ClearCube Technology has announced that it has eliminated the distance barrier between a blade-hosted PC and users' desktops, which sounds similar to an announcement IBM made just last month.

The company's new I9420, I9440 and C7420, three desktop devices, or 'user ports', can pump full-speed 3D graphics to twin or quad monitor setups via an IP connection across any distance, the company reckoned. The previous distance limit was 200 metres, but ClearCube now claims there is no barrier, provided the network is correctly specified. According to the company, the highest level of bandwidth required would be some 30Mbit/s at a maximum latency of 70ms. The company said that the workloads of task-based workers would fall in the 1Mbit/s to 2Mbit/s range.

This means organisations can centralise computing resources and provide end users with consistent and reliable computing power from remote locations, said the company, as well as enable improved disaster recovery, hardened IT security and reduced management costs.

ClearCube reckons this opens up the possibility for almost any company of deploying PCs on centralised blades while providing end users with the experience required to do their jobs. Existing applications include financial services and brokerage companies, who can now provide employees with four-monitor workstations on the trading floor, connecting them to PC blades at remote locations. Government customers deploying the new technology can use existing fibre cabling to centralise secure PC blades almost anywhere and deliver high quality, streaming video performance to secured environments.

A typical setup for less demanding video graphics needs might be the installation of several virtual PCs on a single blade - up to 10 VMs depending on the power of the blade. The system would then be managed by the company's Sentral v5.5 management software. According to the company, this setup aids disaster recovery, as users could log onto the same PC as before from anywhere.

The PC blades driving this new ClearCube solution feature Intel Core 2 Duo, Xeon and Pentium 4 processors. The company said that quad-monitor support requires one of its upgraded A Series 6U form factor PC blades, and the dual monitor and fibre work with upgraded A and/or R Series PC blades.

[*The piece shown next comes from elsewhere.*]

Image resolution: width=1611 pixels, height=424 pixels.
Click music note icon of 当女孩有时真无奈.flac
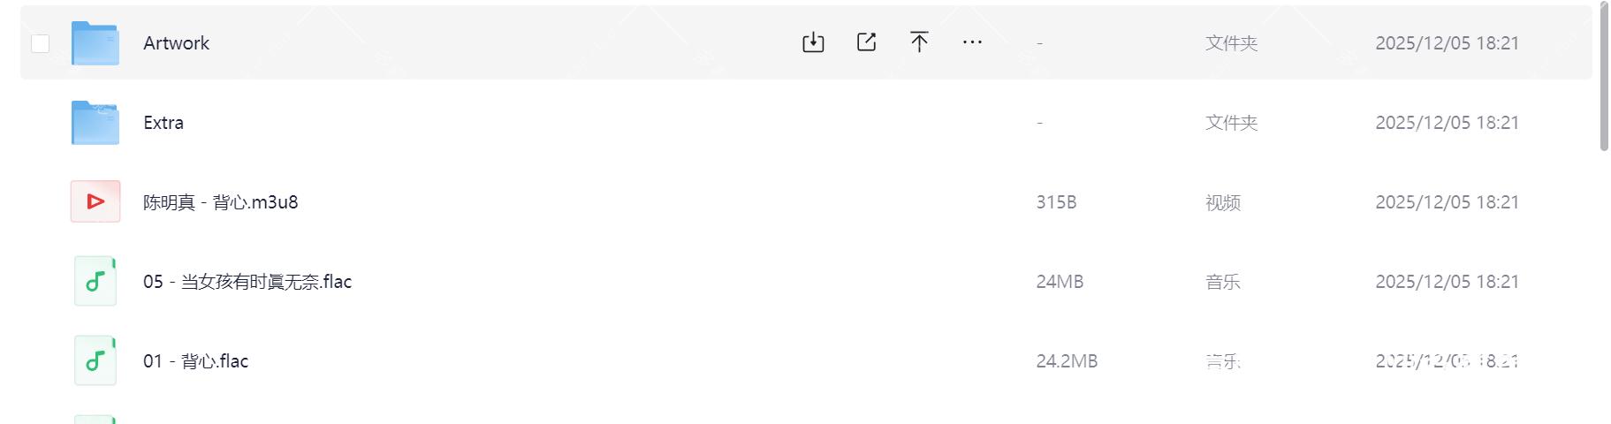pyautogui.click(x=95, y=281)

The three new user ports - or thin clients - include:

  • I9420 I/Port: provides dual-monitor video, audio in/out, and USB device support, as used by software developers and CAD/CAM design professionals. The I9420 features a reset/power button that can be used at the user's desk to power down or reset the connected PC blade, providing end-users with control over their remote computing resource, as long as this accords with corporate policy.

  • I9440 I/Port: provides quad-monitor video, audio in/out, and USB device support. Suited to the financial services industry, these capabilities enable IT managers (or end-users) to personalise each of the four monitors based on the end user's job requirements. The I9440 also features the configurable reset/power button capability.

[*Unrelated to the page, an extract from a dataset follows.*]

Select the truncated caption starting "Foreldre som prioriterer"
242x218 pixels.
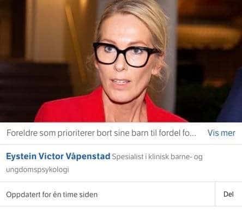101,133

  • C7420 Digital Fibre User Port: a digital fibre C/Port and transceiver system to provide point-to-point or networked fibre optic support for securely extending users' desktops from centralised ClearCube PC blades. Ideal for government organisations, the C7420 supports full performance video for one or two monitors, audio in/out, and USB device support over a fibre connection. It can be configured to guarantee that desktop information cannot mix with network traffic.

The PC blades feature a new ASIC from Teradici that helps power the system by provided high speed compression and decompression technology - ClearCube wouldn't go into any more detail. European product manager Paul Dunsford said: "The problem was handling streaming video and 3D graphics. What we've done is a combination of things - and we're not using RDP, it's our own technology and protocols."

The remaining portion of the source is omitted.